I’ve divided, for myself, the phenomenon into to arbitrary categories that hold my interest.
UFO sightings from ancient times, up into the 1800s – best illuminated in the Aubeck/Vallee collection, Wonders in the Sky [Jeremy p.Tarcher/Penguin, NY, 2009] – is a compendium that enlightens the mystery, the phenomenon, in a way that isn’t so much scientific but mystical, for me.
The events noted from various sources/collections has to create, for inquisitive minds, something worthy of rumination. For instance, take this event from 1752:
A man named “Yaska” reportedly met a stranger dressed in white who took him to a flying cauldron. He believed he visited another world, and then returned to Earth. [Page 257]
The book’s litany of such items takes us to, without really going further, to the Airship wave of the 1890s, which continued into the early 1900s.
The Airship sightings, no matter how interpreted, can be viewed with a kind of journalistic awe, they are so rife with imaginative content.
Then, from 1947 into the 1960s, flying saucer and UFO reports provide the core of the sci-fi-like aspect of the phenomenon.
We have the iconic Kenneth Arnold/Mt. Rainier sighting of 1947 and a plethora of other sightings (Roswell excluded) that stir one’s imagination.
These include such sightings as the Chiles-Whitted observation, the Washington D.C, radar intrusions, plus dozens of others, supplemented by the contactee tales, which have been well accounted in Nick Redfern’s book, Contactees.
In that period are the odd encounters, mostly in Europe and South America, such as the Lotti/Italy event and the Petare, Venezuela episode of 1954, but also a few in the States as Flatwoods and the Kelly/Hopkinsville confrontation of 1955.
There is the Villas-Boas “abduction” event and the 1961 Betty/Barney Hill kidnapping, the 1964 Socorro incident plus the farcical 1966 “swamp gas” sighting in Ann Arbor, Michigan, that besmirched UFO accounts, from then on out, because the investigator used an explanation that was errant on its face but stuck with the public/media mind.
No many important sightings until the 1975 Travis Walton experience, which created the alien abduction scenario one last time.
(Although the 1978 resurrected Roswell story took hold of the ufological imagination, that matter isn’t grist for me and others who see something fundamentally profound in the phenomenon itself, which has nothing to do with extraterrestrial visitations.)

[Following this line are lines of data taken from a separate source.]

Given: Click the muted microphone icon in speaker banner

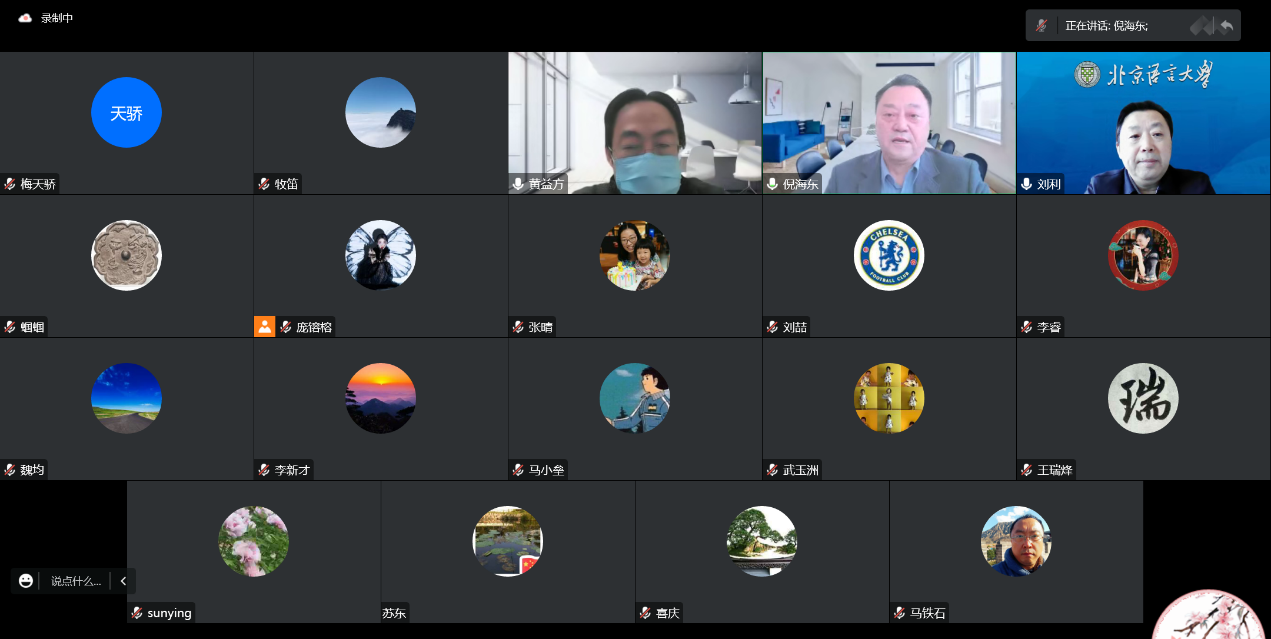Looking at the screenshot, I should pyautogui.click(x=1042, y=25).
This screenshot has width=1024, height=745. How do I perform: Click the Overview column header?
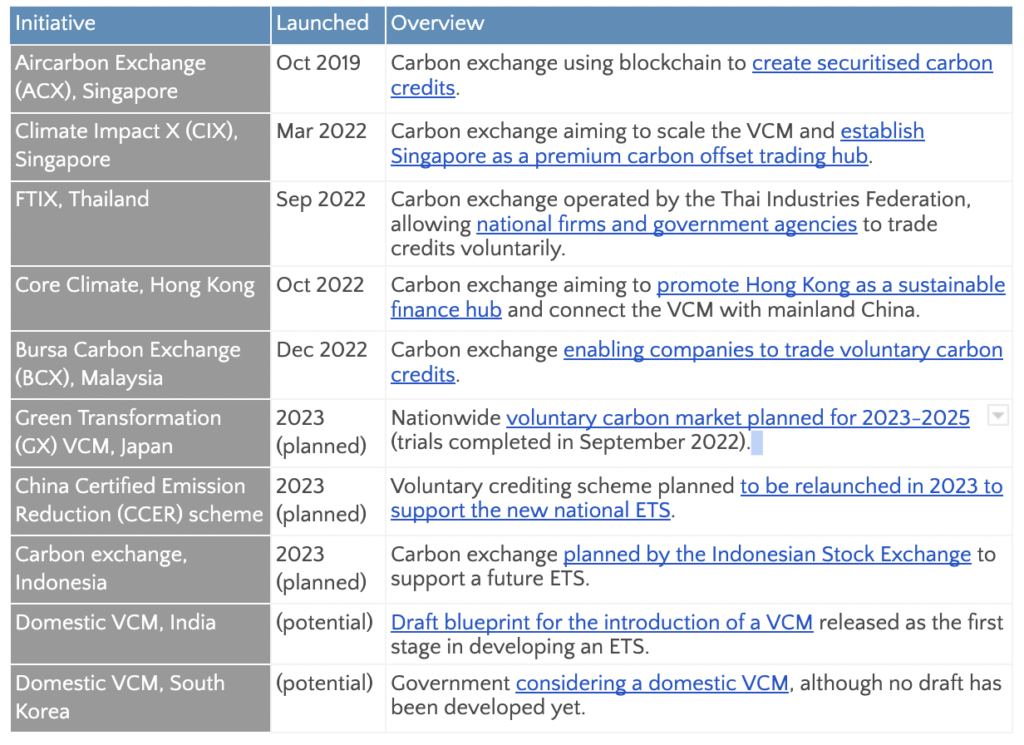click(437, 23)
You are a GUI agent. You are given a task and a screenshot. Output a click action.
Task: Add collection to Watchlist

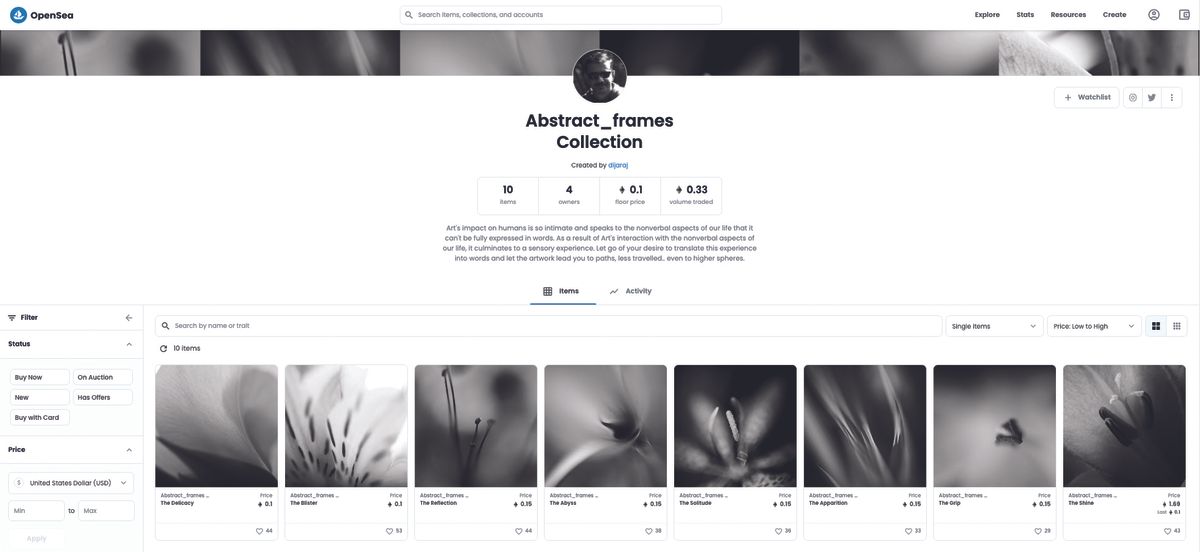(x=1087, y=97)
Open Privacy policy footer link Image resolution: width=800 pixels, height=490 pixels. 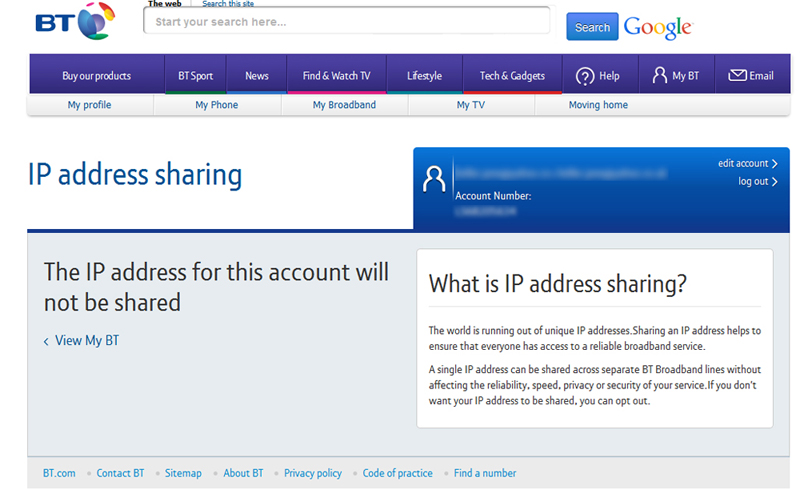coord(313,473)
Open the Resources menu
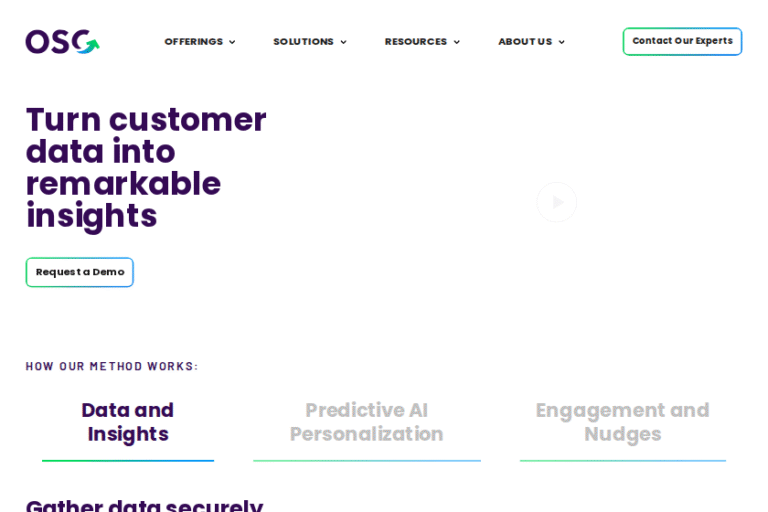768x512 pixels. pos(415,42)
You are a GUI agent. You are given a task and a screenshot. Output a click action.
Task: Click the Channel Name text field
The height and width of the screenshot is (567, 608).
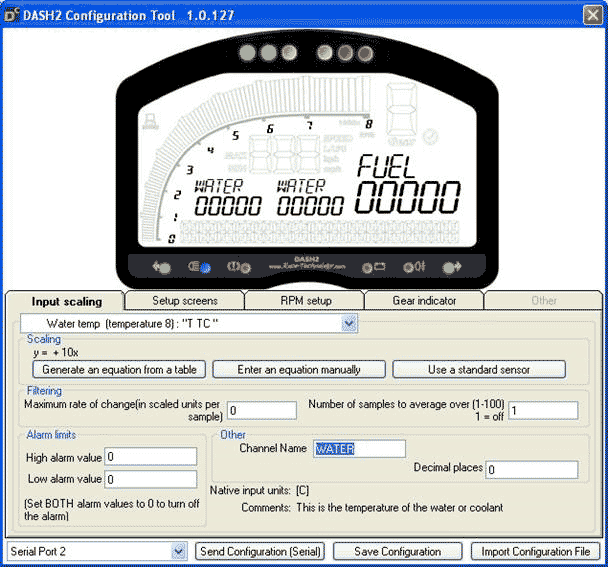[x=359, y=449]

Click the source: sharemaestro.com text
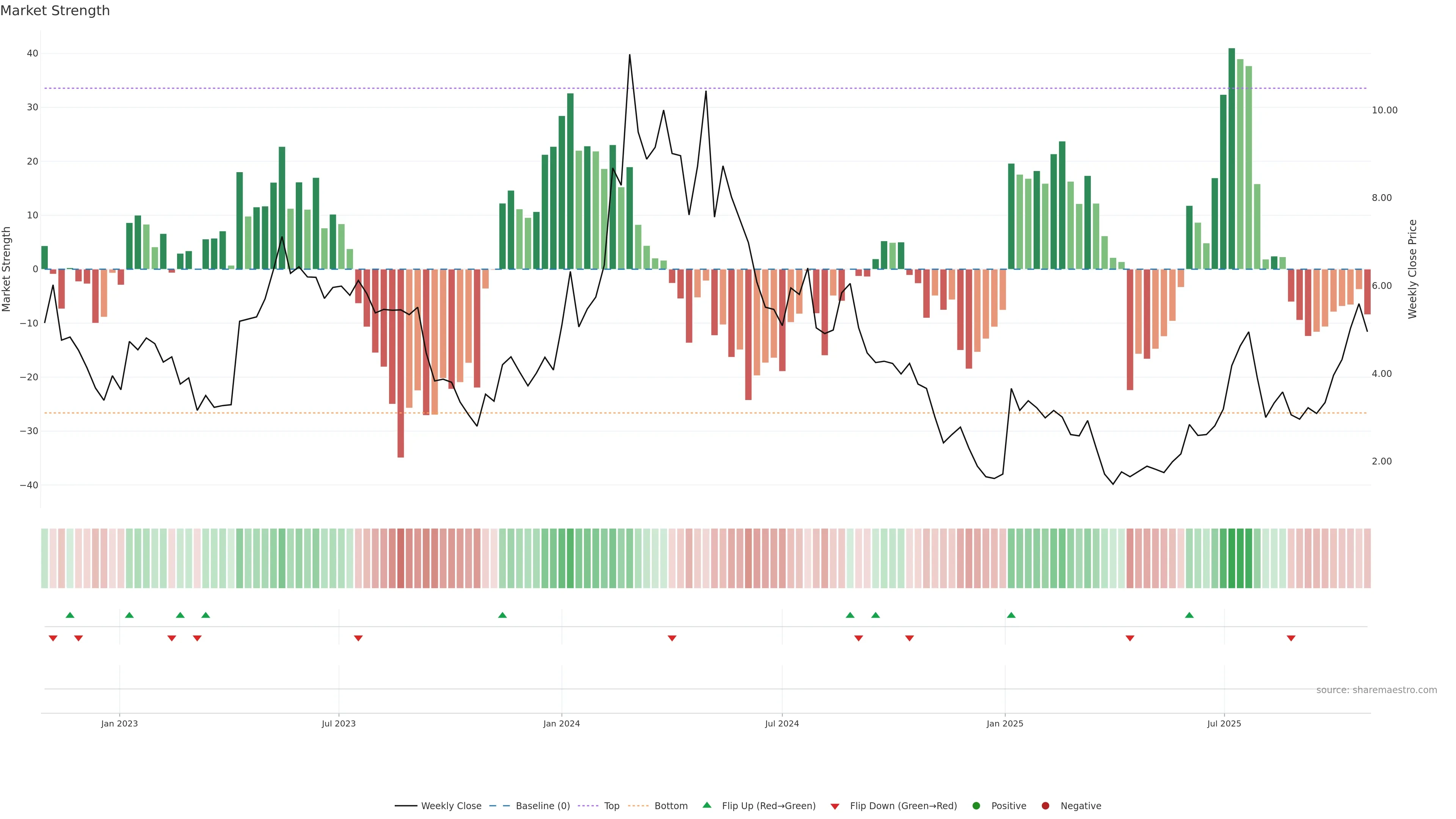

Despite a few somewhat significant UFO sightings after 1975 (Phoenix, Stephenville, and O’Hare), the UFO phenomenon has settled into a backwater of probative inquiry by news media and saner elements of society.
The phenomenon has become anthropological or archaeological fodder for those, like myself, who still find the topic interesting.
UFOs have had their heyday, and the subject is old-hat now, and not worthy of time or money, except by the vestigial remnants of UFO aficionados who have little else on their existent plates.